Uno de los aspectos destacados fue la recuperación del turismo, evidenciado por el incremento en los servicios de alojamiento y restaurantes. Aunque aún no se han alcanzado los niveles previos a la pandemia, la llegada de visitantes extranjeros y el turismo interno continúan fortaleciendo este sector.

Las labores agrícolas mostraron un desarrollo favorable, con aumentos en la producción de cereales esenciales, vegetales y productos ganaderos. En cuanto a la pesca, se registró un incremento en la captura de especies para exportación, lo que ayudó a la obtención de ingresos para la nación.

En cuanto a los sectores con desempeño negativo, se reportaron caídas en la construcción, la explotación de minas y canteras, y los servicios gubernamentales. En particular, el retroceso en la construcción ha sido motivo de preocupación, dado que este sector suele tener efectos multiplicadores significativos en la economía. Las razones de la contracción incluyen una disminución en la inversión pública en infraestructura y una desaceleración en los proyectos privados de desarrollo urbano.

Aunque se enfrentan a estos retos, las autoridades económicas han conservado su perspectiva positiva para el final del año, pronosticando un incremento que podría variar entre el 3.5 % y el 4 %, en función de cómo se comporten factores externos como los precios internacionales de las materias primas, las condiciones del clima y la situación de los mercados financieros a nivel mundial.

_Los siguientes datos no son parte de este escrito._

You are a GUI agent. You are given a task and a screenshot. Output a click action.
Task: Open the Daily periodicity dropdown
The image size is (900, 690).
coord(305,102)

Asimismo, se han detectado posibles amenazas que podrían influir en la velocidad de crecimiento económico. Entre estas se encuentran las limitaciones en los flujos de inversión extranjera directa, el efecto de las sanciones internacionales en ciertos sectores y la continua informalidad en el mercado laboral, lo que restringe la creación de empleos de calidad y el acceso a la seguridad social.

El avance observado durante mayo también se presenta dentro de un escenario político y social complicado, donde las tensiones con ciertos actores internacionales se han agudizado. Sin embargo, el gobierno ha resaltado estos logros como evidencia de la «resiliencia» de la economía del país y ha reafirmado su compromiso con la estabilidad macroeconómica, el control de la inflación y el mejoramiento de los indicadores sociales.

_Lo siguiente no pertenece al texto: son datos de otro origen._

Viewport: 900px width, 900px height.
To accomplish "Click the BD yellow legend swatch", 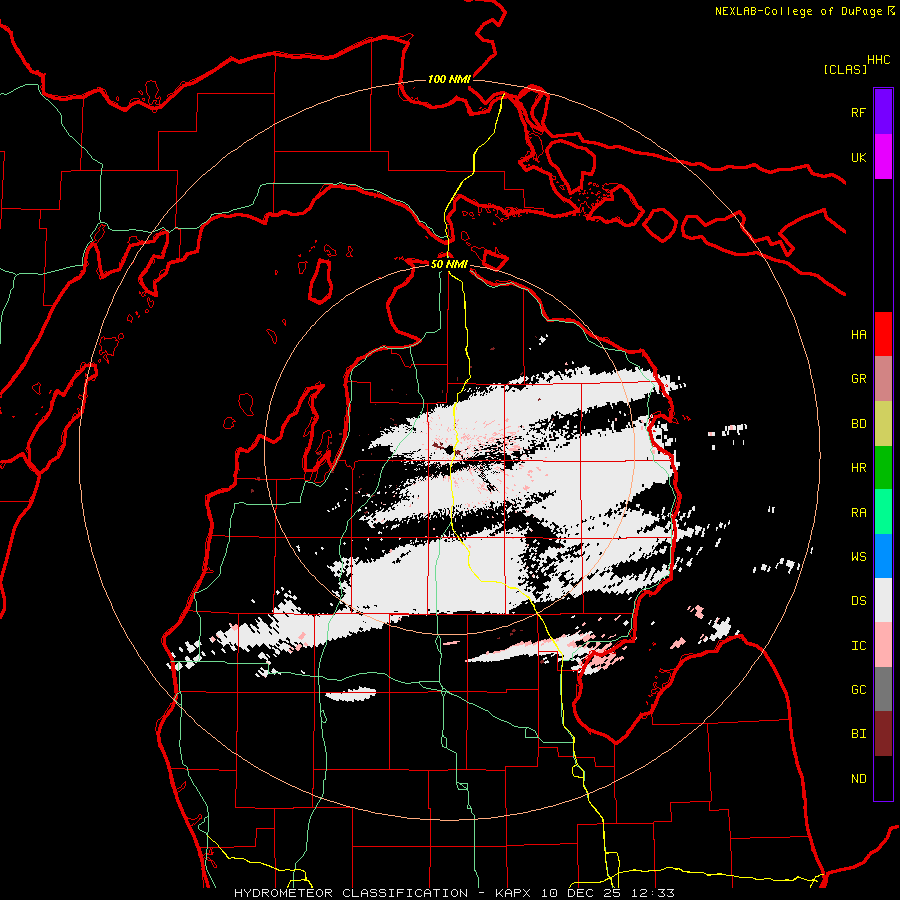I will (x=883, y=424).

En ese sentido, se han anunciado planes para ampliar los programas de apoyo a la producción agrícola, facilitar el acceso al crédito para pequeñas y medianas empresas, y promover la inversión en infraestructura productiva, con el objetivo de sostener el crecimiento en los próximos meses.

Con estos resultados, Nicaragua mantiene un ritmo de crecimiento moderado en medio de un entorno internacional desafiante, con expectativas de seguir consolidando su recuperación económica a lo largo del segundo semestre del año.